Now, from Uncle Cor I’ve received A child’s history of England by Dickens, don’t know if I’ve written this to you before, that book is fine gold, among the things I read in it was the description of the battle of Hastings. I believe that if one carefully reads a few books such as Motley, such as that one by Dickens, such as Gruson, Croisades, one cannot help acquiring a good and single eye for history in general. Old boy, if I should pass my exam, if God grant me that, what an outcome it would be. That first exam with all those subjects that do seem so simple yet are difficult enough, when that is truly behind me then I’ll have good heart for what must follow. Have just come from the English church, the sermon was on Matthew IV:1, the temptation in the wilderness, and the last words of the sermon were ‘Blessed is the man who endureth temptation for when he is tried he shall obtain the Crown of life which the Lord hath promised’. It was raining and blowing terribly and the weather was so strange, and the sky, that I took a long detour through those Zwanenburg streets57 with all those drawbridges, and over Groenburgwal and around the Zuiderkerk. There weren’t a lot of people in church, but many a face with a singularly appealing expression betraying good character, I like being in that little church so much. On many a face there one could read, as it were, what one can find in those English books by Eliot and others.
Must go to Stricker’s this afternoon, they’re very concerned there about Paul, there’s a telegram at the Ministry for the Colonies that he must return to Holland owing to bad health, and a replacement is being requested for him — and so far they haven’t had any news from him or from Mr Scheffer. Uncle wasn’t well this week, a kind of fever and headache from worry, I think, isn’t preaching today. Went to eat there twice this week when Uncle Jan was away.
I still have to work, Latin themes for tomorrow morning, and whatever else I can manage. Write again soon if you can, and I wish you the very best in every respect.
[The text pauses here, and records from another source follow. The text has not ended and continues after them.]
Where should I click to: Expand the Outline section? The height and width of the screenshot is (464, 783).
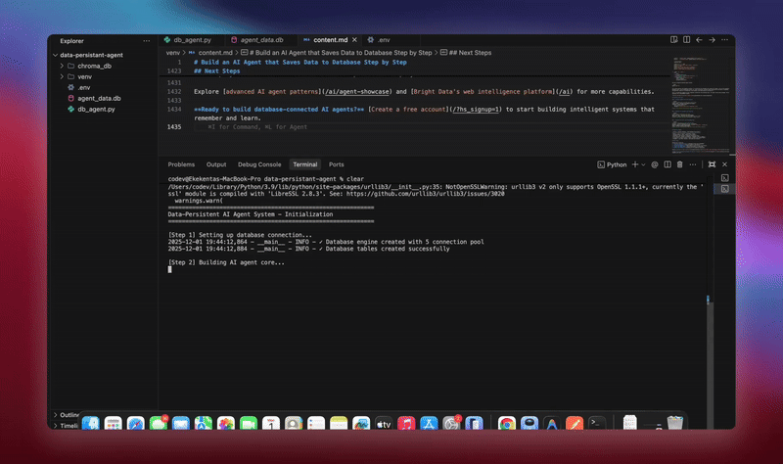click(x=69, y=415)
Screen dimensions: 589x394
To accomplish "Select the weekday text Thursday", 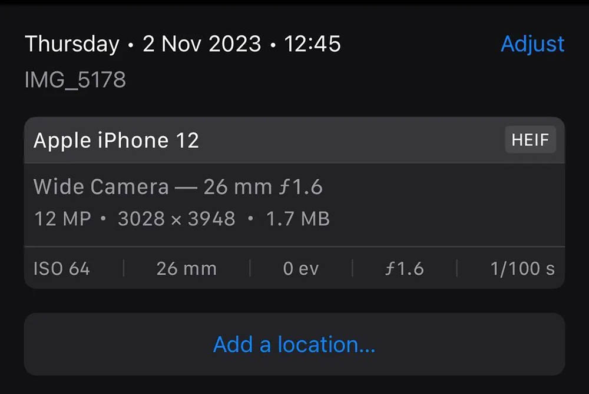I will (x=72, y=44).
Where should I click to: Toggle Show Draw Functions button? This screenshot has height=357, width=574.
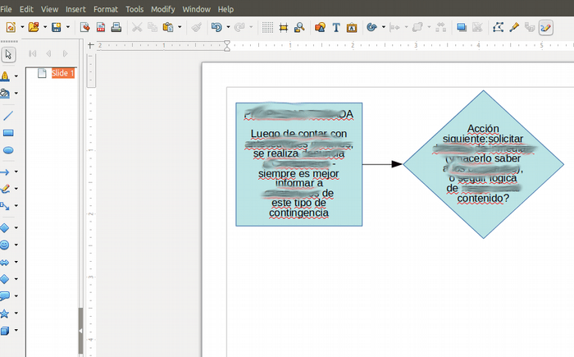tap(546, 27)
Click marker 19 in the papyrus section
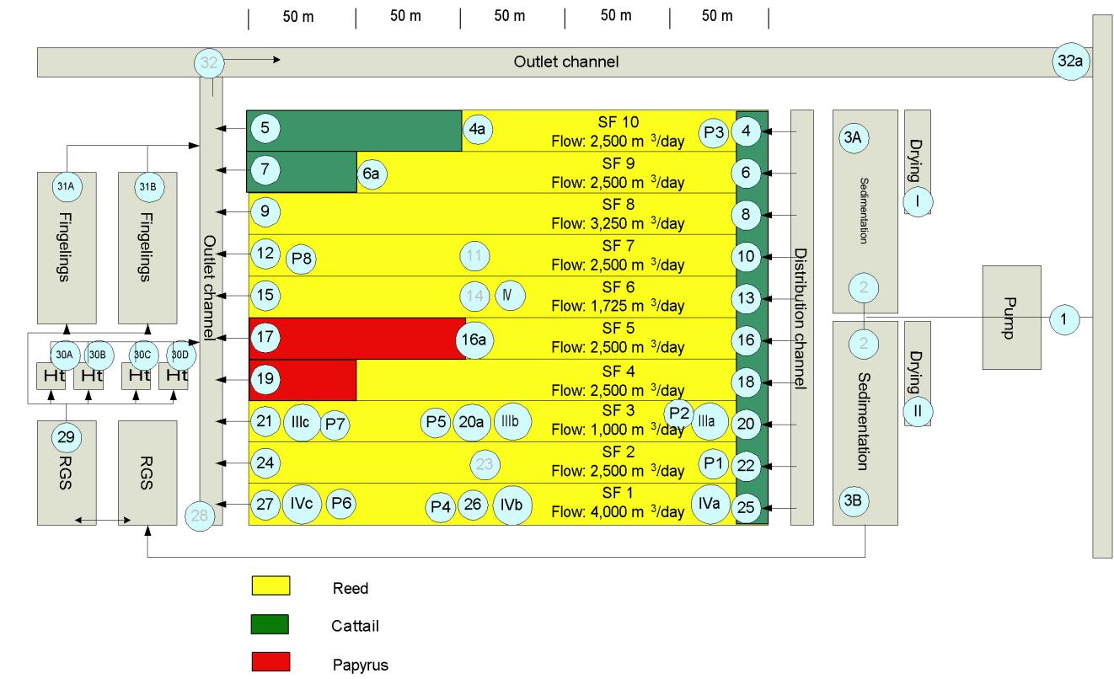Image resolution: width=1114 pixels, height=679 pixels. 265,380
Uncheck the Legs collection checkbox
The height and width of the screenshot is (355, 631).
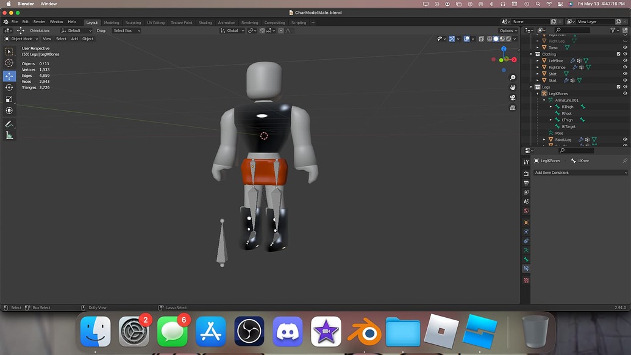(618, 87)
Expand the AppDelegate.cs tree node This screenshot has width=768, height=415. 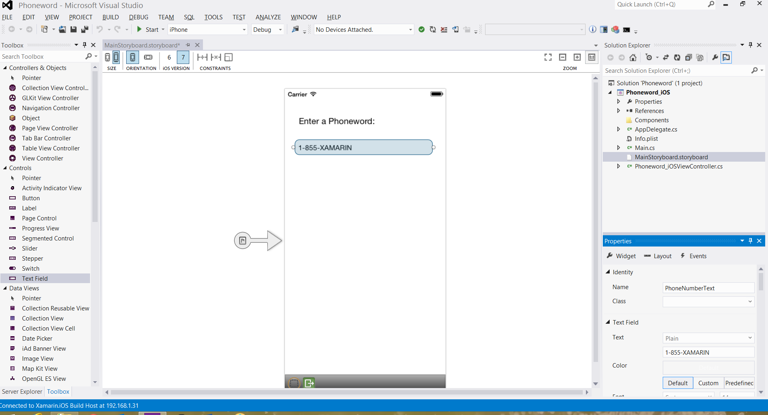click(618, 129)
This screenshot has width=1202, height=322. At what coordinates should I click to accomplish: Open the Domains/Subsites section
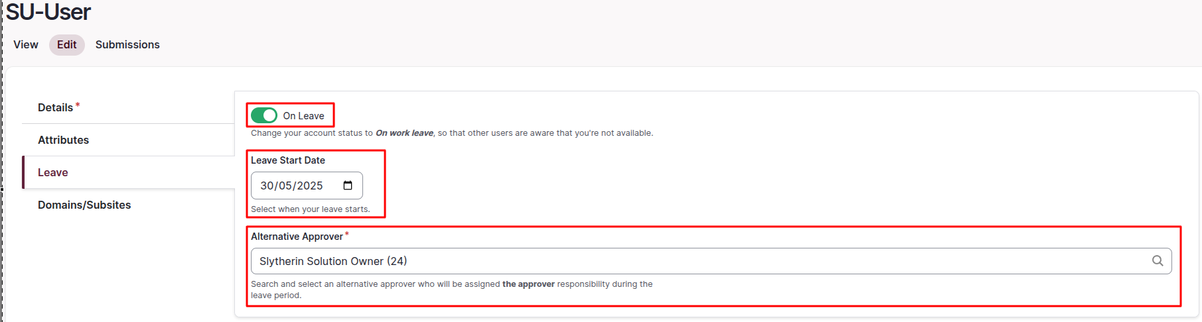[84, 205]
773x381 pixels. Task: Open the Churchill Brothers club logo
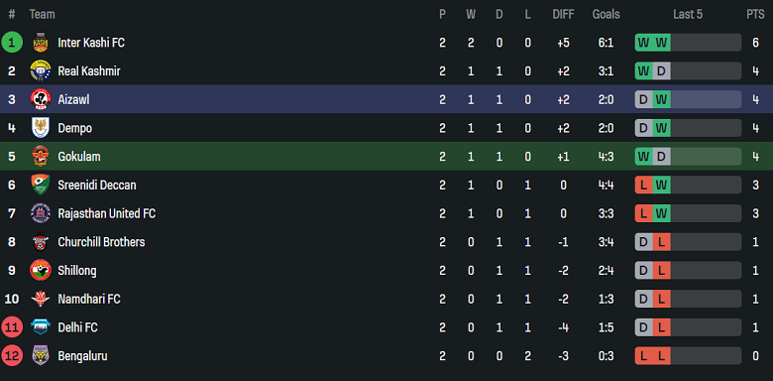click(x=41, y=242)
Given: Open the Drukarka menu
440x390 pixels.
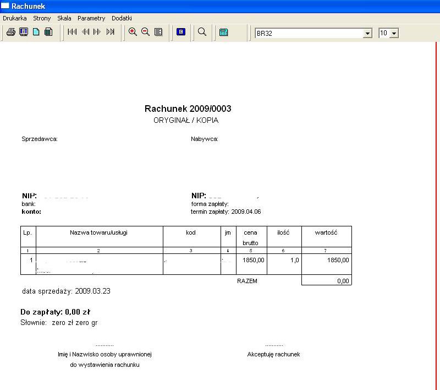Looking at the screenshot, I should (15, 18).
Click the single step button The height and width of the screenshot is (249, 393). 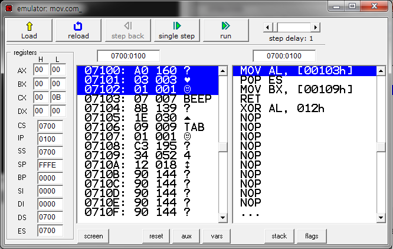point(176,31)
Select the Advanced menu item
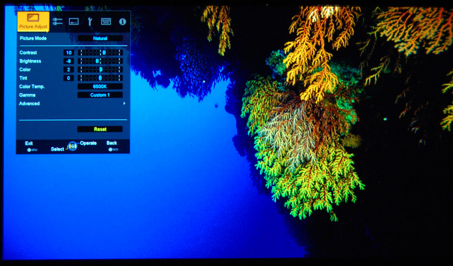 click(29, 104)
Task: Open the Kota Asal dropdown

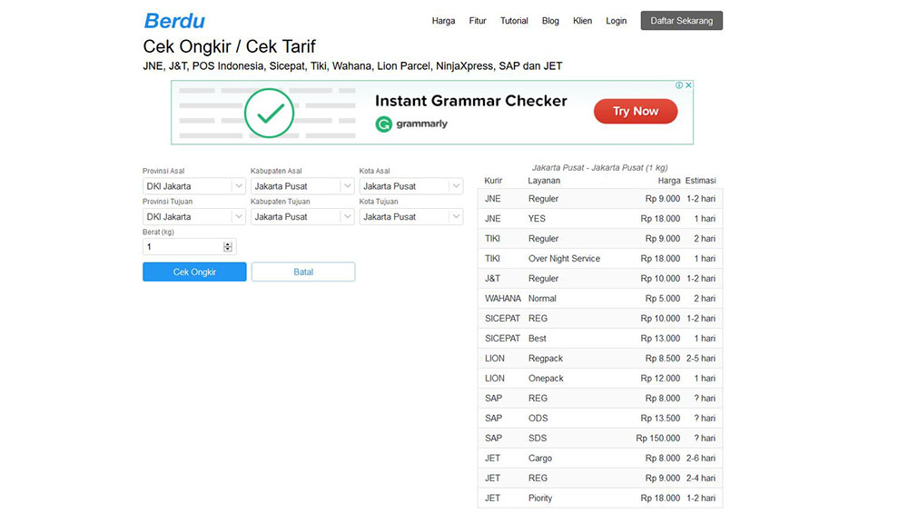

I hope to have a few more of those maps by Stieler before Christmas. I’m studying now, and even if it costs a bit more it must be good, and I want to endeavour to do it as I see others who take it seriously doing it — it is a course and fight for my life— neither more nor less. Anyone who gets through this course of study and perseveres until the end won’t ever forget it, and to have done it is a fine possession.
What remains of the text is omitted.